- **Instructions for the task**:
Can you carry on the passage about the genomic classification of acute myeloid leukemia from its final sentence?

- **Text provided**:
*****

Acute myeloid leukemia (AML) consists of at least 11 disease classes that represent distinct paths in the evolution of AML and have prognostic implications, based on an analysis of somatic driver mutations in 1,540 patients.
In total, 5,234 driver mutations were identified in 76 genes or regions, with 96% of patients having at least one mutation and 86% having two or more mutations. However, nearly one-half of the cohort did not fall into one of the molecular groups defined by the World Health Organization in 2008.
Elli Papaemmanuil, Ph.D.
“The characterization of many new leukemia genes, multiple driver mutations per patient, and complex co-mutation patterns prompted us to reevaluate genomic classification of AML from the beginning,” wrote Elli Papaemmanuil, Ph.D., a molecular geneticist at Memorial Sloan Kettering, New York, and of the Cancer Genome Project, Wellcome Trust Sanger Institute, and her colleagues (N Engl J Med. 2016 Jun 9; 374:2209-21).

*****

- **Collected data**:
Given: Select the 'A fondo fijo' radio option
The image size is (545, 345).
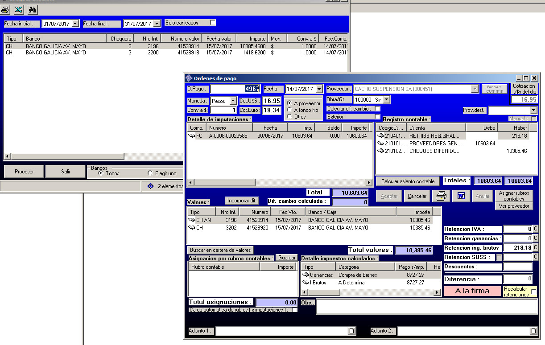Looking at the screenshot, I should (289, 110).
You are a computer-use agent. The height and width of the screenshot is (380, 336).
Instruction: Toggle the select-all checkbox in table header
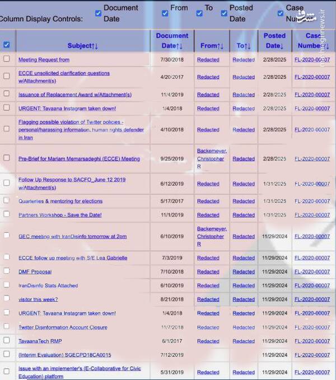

*****

- **Answer space**:
The team developed a Bayesian statistical model to define 11 mutually exclusive subtypes based on patterns of co-mutations. The schema unambiguously classified 1,236 of 1,540 patients (80%) into a single subgroup and 56 (4%) into two or more groups. A subset of patients (166, 11%) remained unclassified, possibly due to mutations in genes not sequenced in the study.
NPM1-mutated AML was the largest class (27% of the cohort), followed by the chromatin-spliceosome group (18% of the cohort) that included mutations in genes regulating RNA splicing (SRSF2, SF3B1, U2AF1, and ZRSR2), chromatin (ASXL1, STAG2, BCOR, MLLPTD, EZH2, and PHF6), or transcription (RUNX1). Another subgroup consisted of mutations in TP53, as well as complex karyotype alterations, cytogenetically visible copy-number alterations (aneuploidies), or a combination. While broader than previous classifications, such as “monosomal karyotype AML” and “complex karyotype AML,” this group emerged from correlated chromosomal abnormalities and was mutually exclusive of other class-defining lesions. In general, patients in this group were older and had fewer RAS pathway mutations.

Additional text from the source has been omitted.